Source extract Start Marker

Australia's move to export more containerised grain is being met with high handling costs and 'bumping' of export containers by shipping lines for more lucrative cargo - costing farmers $54-$150 a metric tonne in costs.
A special investigation for The Land by the Australian Peak Shippers Association has found supply chain costs amounting to multiple extra charges in many areas for NSW grain farmers.
The APSA looked at what happens to regional NSW grain when it leaves the container packing site and found right through there are hold-ups and threats to export markets from the congested world shipping situation and shortage of sea containers.
The only saviour has been the thirst for Australian grain from Asian countries after northern hemisphere grain supplies were constricted by drought. But the scenario will worsen once the northern hemisphere grain markets come back on full stream, and according to the APSA "threatens the future viability of the containerised grain export industry".
It has called on the Federal Government to hold an inquiry into the shipping industry and shipping charges and create a maritime regulator to ensure the future viability of exporters.
APSA director Paul Zalai said the research showed some of the nation's containerised harvest this season was under threat from being exported and in a worst case scenario some grain farmers may have nowhere to unload grain.

Source extract End Marker
Collected material Start Marker

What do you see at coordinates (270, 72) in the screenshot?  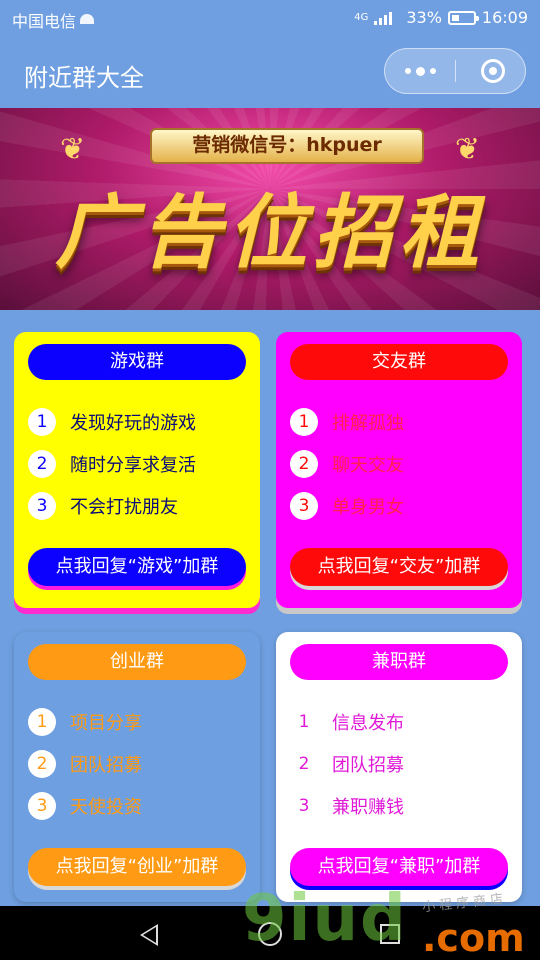 I see `mini-program-navbar: 附近群大全` at bounding box center [270, 72].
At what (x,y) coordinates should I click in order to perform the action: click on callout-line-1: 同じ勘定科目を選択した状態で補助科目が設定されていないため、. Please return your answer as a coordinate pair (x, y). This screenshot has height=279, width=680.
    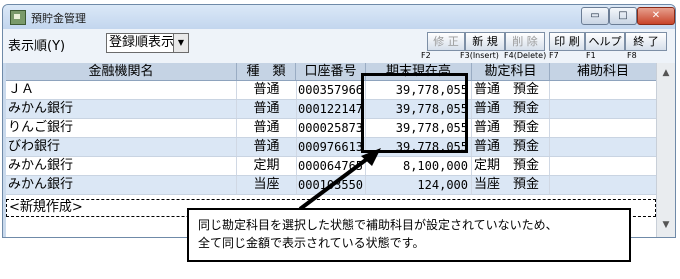
    Looking at the image, I should click on (378, 225).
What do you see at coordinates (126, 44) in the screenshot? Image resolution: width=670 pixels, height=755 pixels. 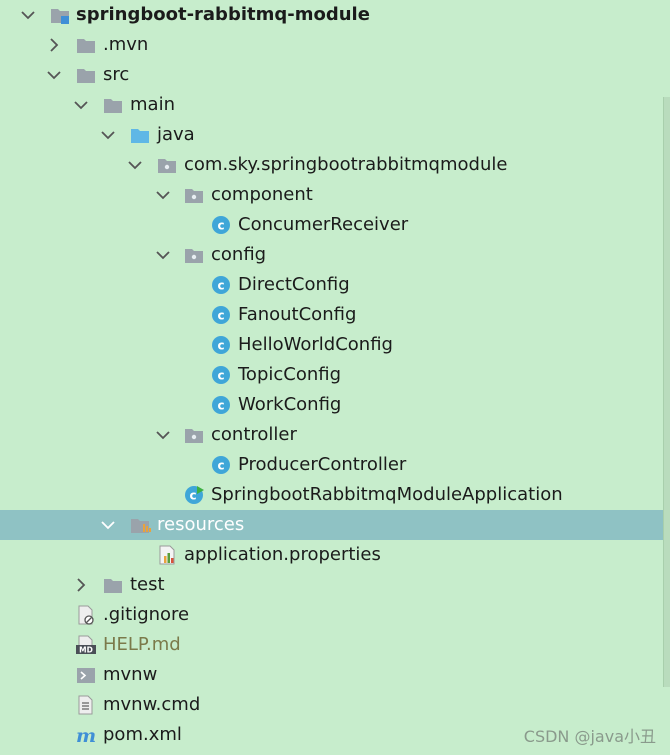 I see `tree-row-label: .mvn` at bounding box center [126, 44].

Collected material End Marker

According to the grain shipping report, what has the Australian Peak Shippers Association asked the Federal Government to do? These lines have no connection to the grain shipping report.

Hold an inquiry into the shipping industry and shipping charges and create a maritime regulator to ensure the future viability of exporters.